## Exercise
Could you output each line of the data that follows exactly?

## Data under study

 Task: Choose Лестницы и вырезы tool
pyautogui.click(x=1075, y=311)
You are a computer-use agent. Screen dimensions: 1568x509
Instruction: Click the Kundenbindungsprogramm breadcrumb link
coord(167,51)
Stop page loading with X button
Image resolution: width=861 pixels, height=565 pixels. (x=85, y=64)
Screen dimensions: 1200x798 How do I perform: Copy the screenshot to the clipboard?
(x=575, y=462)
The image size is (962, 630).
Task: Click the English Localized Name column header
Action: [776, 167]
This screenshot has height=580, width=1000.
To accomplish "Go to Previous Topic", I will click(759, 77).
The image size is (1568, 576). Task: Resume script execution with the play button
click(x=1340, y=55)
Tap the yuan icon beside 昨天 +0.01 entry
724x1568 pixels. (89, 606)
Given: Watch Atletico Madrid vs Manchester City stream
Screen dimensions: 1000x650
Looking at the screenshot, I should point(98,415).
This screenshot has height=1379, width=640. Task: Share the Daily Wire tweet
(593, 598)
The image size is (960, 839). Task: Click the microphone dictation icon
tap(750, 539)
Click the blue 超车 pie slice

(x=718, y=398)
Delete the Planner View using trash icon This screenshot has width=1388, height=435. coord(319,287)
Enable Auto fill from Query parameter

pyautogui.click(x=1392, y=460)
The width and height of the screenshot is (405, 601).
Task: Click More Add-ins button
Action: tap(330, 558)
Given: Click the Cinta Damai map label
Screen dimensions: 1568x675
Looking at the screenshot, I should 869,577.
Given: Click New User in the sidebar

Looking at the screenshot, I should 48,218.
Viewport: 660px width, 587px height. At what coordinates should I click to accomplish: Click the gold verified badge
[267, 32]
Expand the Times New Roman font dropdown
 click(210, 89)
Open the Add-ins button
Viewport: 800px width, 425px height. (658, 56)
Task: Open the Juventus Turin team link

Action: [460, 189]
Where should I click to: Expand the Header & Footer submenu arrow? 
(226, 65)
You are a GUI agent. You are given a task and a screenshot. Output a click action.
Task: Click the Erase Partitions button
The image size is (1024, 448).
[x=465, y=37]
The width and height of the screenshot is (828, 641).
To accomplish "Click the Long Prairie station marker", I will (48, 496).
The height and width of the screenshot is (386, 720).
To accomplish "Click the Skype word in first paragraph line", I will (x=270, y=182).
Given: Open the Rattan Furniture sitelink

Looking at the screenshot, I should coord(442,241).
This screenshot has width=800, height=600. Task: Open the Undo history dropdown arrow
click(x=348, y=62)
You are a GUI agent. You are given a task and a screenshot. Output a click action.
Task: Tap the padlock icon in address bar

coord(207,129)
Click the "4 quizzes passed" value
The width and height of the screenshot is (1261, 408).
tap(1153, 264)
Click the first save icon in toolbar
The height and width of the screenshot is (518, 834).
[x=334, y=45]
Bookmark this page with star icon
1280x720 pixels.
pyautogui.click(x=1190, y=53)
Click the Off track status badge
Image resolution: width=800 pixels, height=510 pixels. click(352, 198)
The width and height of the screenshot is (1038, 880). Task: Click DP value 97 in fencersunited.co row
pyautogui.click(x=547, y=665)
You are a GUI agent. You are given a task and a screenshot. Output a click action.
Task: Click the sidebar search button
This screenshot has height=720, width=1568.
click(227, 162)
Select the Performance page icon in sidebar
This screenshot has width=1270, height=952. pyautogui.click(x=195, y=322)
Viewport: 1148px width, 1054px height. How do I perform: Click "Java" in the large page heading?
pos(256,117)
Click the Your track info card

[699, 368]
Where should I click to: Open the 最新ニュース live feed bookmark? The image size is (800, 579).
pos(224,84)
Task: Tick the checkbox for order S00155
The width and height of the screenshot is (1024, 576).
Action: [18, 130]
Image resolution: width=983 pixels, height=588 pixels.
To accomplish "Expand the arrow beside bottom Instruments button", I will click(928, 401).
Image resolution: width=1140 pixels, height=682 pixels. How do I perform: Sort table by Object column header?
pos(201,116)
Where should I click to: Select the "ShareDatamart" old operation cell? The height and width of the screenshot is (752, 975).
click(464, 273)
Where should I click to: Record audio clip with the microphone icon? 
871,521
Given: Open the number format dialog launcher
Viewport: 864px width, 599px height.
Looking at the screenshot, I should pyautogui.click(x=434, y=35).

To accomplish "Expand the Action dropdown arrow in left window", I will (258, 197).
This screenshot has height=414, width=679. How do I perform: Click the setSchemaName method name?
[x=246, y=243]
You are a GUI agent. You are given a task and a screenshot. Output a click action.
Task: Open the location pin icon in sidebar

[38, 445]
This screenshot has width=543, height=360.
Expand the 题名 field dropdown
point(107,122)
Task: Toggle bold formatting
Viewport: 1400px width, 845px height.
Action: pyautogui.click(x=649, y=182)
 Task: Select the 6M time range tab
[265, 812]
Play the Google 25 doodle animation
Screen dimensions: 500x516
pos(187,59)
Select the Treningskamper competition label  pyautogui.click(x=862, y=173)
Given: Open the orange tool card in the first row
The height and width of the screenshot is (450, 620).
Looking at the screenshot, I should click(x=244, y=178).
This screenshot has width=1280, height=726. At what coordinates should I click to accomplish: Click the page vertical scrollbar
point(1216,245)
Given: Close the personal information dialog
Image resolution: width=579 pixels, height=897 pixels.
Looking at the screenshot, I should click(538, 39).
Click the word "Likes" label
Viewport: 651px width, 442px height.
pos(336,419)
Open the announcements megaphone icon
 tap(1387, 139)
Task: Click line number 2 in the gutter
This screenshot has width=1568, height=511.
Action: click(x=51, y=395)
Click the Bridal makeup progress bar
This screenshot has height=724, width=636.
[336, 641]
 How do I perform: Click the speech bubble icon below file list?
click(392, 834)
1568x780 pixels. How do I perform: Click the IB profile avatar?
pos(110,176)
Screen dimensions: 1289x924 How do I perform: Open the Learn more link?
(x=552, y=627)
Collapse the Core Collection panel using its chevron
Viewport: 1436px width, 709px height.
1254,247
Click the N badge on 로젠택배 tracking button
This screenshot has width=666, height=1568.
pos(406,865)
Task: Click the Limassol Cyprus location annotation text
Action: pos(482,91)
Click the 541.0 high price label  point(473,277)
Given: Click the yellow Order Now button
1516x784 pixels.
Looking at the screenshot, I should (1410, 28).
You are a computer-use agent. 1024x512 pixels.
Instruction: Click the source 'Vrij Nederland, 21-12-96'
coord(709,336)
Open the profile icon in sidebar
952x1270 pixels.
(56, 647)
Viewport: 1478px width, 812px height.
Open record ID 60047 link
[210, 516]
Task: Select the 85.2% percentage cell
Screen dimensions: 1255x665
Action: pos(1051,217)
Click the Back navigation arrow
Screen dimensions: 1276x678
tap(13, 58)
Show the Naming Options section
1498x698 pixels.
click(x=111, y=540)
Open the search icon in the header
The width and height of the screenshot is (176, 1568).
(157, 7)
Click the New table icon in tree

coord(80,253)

## Solution below
 Task: Choose Лестницы и вырезы tool
pyautogui.click(x=1075, y=311)
You are a computer-use agent. Screen dimensions: 1568x509
Instruction: Click the Kundenbindungsprogramm breadcrumb link
coord(167,51)
Stop page loading with X button
Image resolution: width=861 pixels, height=565 pixels. (x=85, y=64)
Screen dimensions: 1200x798 How do I perform: Copy the screenshot to the clipboard?
(x=575, y=462)
The image size is (962, 630).
Task: Click the English Localized Name column header
Action: [776, 167]
This screenshot has height=580, width=1000.
To accomplish "Go to Previous Topic", I will click(759, 77).
The image size is (1568, 576). Task: Resume script execution with the play button
click(x=1340, y=55)
Tap the yuan icon beside 昨天 +0.01 entry
724x1568 pixels. (89, 606)
Given: Watch Atletico Madrid vs Manchester City stream
Screen dimensions: 1000x650
Looking at the screenshot, I should point(98,415).
This screenshot has height=1379, width=640. Task: Share the Daily Wire tweet
(593, 598)
The image size is (960, 839). Task: Click the microphone dictation icon
tap(750, 539)
Click the blue 超车 pie slice

(x=718, y=398)
Delete the Planner View using trash icon This screenshot has width=1388, height=435. coord(319,287)
Enable Auto fill from Query parameter

pyautogui.click(x=1392, y=460)
The width and height of the screenshot is (405, 601).
Task: Click More Add-ins button
Action: tap(330, 558)
Given: Click the Cinta Damai map label
Screen dimensions: 1568x675
Looking at the screenshot, I should 869,577.
Given: Click New User in the sidebar

Looking at the screenshot, I should 48,218.
Viewport: 660px width, 587px height. At what coordinates should I click to accomplish: Click the gold verified badge
[267, 32]
Expand the Times New Roman font dropdown
 click(210, 89)
Open the Add-ins button
Viewport: 800px width, 425px height. (658, 56)
Task: Open the Juventus Turin team link

Action: [460, 189]
Where should I click to: Expand the Header & Footer submenu arrow? 
(226, 65)
You are a GUI agent. You are given a task and a screenshot. Output a click action.
Task: Click the Erase Partitions button
The image size is (1024, 448).
[x=465, y=37]
The width and height of the screenshot is (828, 641).
To accomplish "Click the Long Prairie station marker", I will (48, 496).
The height and width of the screenshot is (386, 720).
To accomplish "Click the Skype word in first paragraph line", I will (x=270, y=182).
Given: Open the Rattan Furniture sitelink

Looking at the screenshot, I should coord(442,241).
This screenshot has width=800, height=600. Task: Open the Undo history dropdown arrow
click(x=348, y=62)
You are a GUI agent. You are given a task and a screenshot. Output a click action.
Task: Tap the padlock icon in address bar

coord(207,129)
Click the "4 quizzes passed" value
The width and height of the screenshot is (1261, 408).
tap(1153, 264)
Click the first save icon in toolbar
The height and width of the screenshot is (518, 834).
[x=334, y=45]
Bookmark this page with star icon
1280x720 pixels.
pyautogui.click(x=1190, y=53)
Click the Off track status badge
Image resolution: width=800 pixels, height=510 pixels. click(352, 198)
The width and height of the screenshot is (1038, 880). Task: Click DP value 97 in fencersunited.co row
pyautogui.click(x=547, y=665)
You are a GUI agent. You are given a task and a screenshot. Output a click action.
Task: Click the sidebar search button
This screenshot has height=720, width=1568.
click(227, 162)
Select the Performance page icon in sidebar
This screenshot has width=1270, height=952. pyautogui.click(x=195, y=322)
Viewport: 1148px width, 1054px height. How do I perform: Click "Java" in the large page heading?
pos(256,117)
Click the Your track info card

[699, 368]
Where should I click to: Open the 最新ニュース live feed bookmark? The image size is (800, 579).
pos(224,84)
Task: Tick the checkbox for order S00155
The width and height of the screenshot is (1024, 576).
Action: [18, 130]
Image resolution: width=983 pixels, height=588 pixels.
To accomplish "Expand the arrow beside bottom Instruments button", I will click(928, 401).
Image resolution: width=1140 pixels, height=682 pixels. How do I perform: Sort table by Object column header?
pos(201,116)
Where should I click to: Select the "ShareDatamart" old operation cell? The height and width of the screenshot is (752, 975).
click(464, 273)
Where should I click to: Record audio clip with the microphone icon? 
871,521
Given: Open the number format dialog launcher
Viewport: 864px width, 599px height.
Looking at the screenshot, I should pyautogui.click(x=434, y=35).

To accomplish "Expand the Action dropdown arrow in left window", I will (258, 197).
This screenshot has height=414, width=679. How do I perform: Click the setSchemaName method name?
[x=246, y=243]
You are a GUI agent. You are given a task and a screenshot. Output a click action.
Task: Open the location pin icon in sidebar

[38, 445]
This screenshot has width=543, height=360.
Expand the 题名 field dropdown
point(107,122)
Task: Toggle bold formatting
Viewport: 1400px width, 845px height.
Action: pyautogui.click(x=649, y=182)
 Task: Select the 6M time range tab
[265, 812]
Play the Google 25 doodle animation
Screen dimensions: 500x516
pos(187,59)
Select the Treningskamper competition label  pyautogui.click(x=862, y=173)
Given: Open the orange tool card in the first row
The height and width of the screenshot is (450, 620).
Looking at the screenshot, I should click(x=244, y=178).
This screenshot has width=1280, height=726. At what coordinates should I click to accomplish: Click the page vertical scrollbar
point(1216,245)
Given: Close the personal information dialog
Image resolution: width=579 pixels, height=897 pixels.
Looking at the screenshot, I should click(538, 39).
Click the word "Likes" label
Viewport: 651px width, 442px height.
pos(336,419)
Open the announcements megaphone icon
 tap(1387, 139)
Task: Click line number 2 in the gutter
This screenshot has width=1568, height=511.
Action: click(x=51, y=395)
Click the Bridal makeup progress bar
This screenshot has height=724, width=636.
[336, 641]
 How do I perform: Click the speech bubble icon below file list?
click(392, 834)
1568x780 pixels. How do I perform: Click the IB profile avatar?
pos(110,176)
Screen dimensions: 1289x924 How do I perform: Open the Learn more link?
(x=552, y=627)
Collapse the Core Collection panel using its chevron
Viewport: 1436px width, 709px height.
1254,247
Click the N badge on 로젠택배 tracking button
This screenshot has width=666, height=1568.
pos(406,865)
Task: Click the Limassol Cyprus location annotation text
Action: pos(482,91)
Click the 541.0 high price label  point(473,277)
Given: Click the yellow Order Now button
1516x784 pixels.
Looking at the screenshot, I should (1410, 28).
You are a computer-use agent. 1024x512 pixels.
Instruction: Click the source 'Vrij Nederland, 21-12-96'
coord(709,336)
Open the profile icon in sidebar
952x1270 pixels.
(56, 647)
Viewport: 1478px width, 812px height.
Open record ID 60047 link
[210, 516]
Task: Select the 85.2% percentage cell
Screen dimensions: 1255x665
Action: pos(1051,217)
Click the Back navigation arrow
Screen dimensions: 1276x678
tap(13, 58)
Show the Naming Options section
1498x698 pixels.
click(x=111, y=540)
Open the search icon in the header
The width and height of the screenshot is (176, 1568).
(157, 7)
Click the New table icon in tree

coord(80,253)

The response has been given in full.